Every line in the data below from the one containing "Privacy Policy (25, 2450)" down to the one containing "Podcast (21, 1929)", both included, must be retyped exactly; no other line is to appear.

- _SUPPLIED DATA_
------------------------------------------------
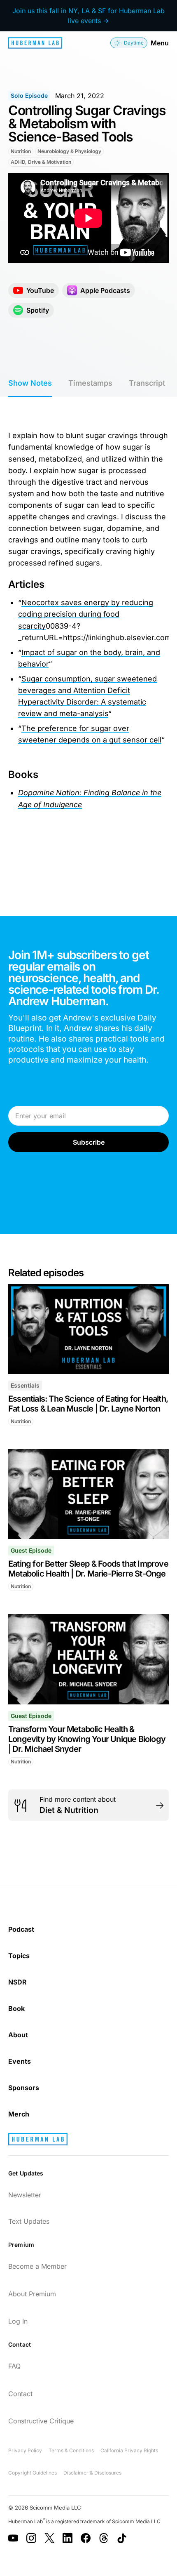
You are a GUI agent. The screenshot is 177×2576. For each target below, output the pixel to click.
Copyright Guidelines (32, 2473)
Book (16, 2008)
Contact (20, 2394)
------------------------------------------------
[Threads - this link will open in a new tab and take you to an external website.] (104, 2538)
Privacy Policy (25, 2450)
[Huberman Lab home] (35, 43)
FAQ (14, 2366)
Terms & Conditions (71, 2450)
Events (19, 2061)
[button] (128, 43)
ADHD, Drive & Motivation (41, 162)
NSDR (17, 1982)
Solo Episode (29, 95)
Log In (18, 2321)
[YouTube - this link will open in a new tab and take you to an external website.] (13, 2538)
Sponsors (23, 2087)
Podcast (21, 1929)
------------------------------------------------
- _EXERCISE RESPONSE_
Privacy Policy (25, 2450)
[Huberman Lab home] (35, 43)
FAQ (14, 2366)
Terms & Conditions (71, 2450)
Events (19, 2061)
[button] (128, 43)
ADHD, Drive & Motivation (41, 162)
NSDR (17, 1982)
Solo Episode (29, 95)
Log In (18, 2321)
[YouTube - this link will open in a new tab and take you to an external website.] (13, 2538)
Sponsors (23, 2087)
Podcast (21, 1929)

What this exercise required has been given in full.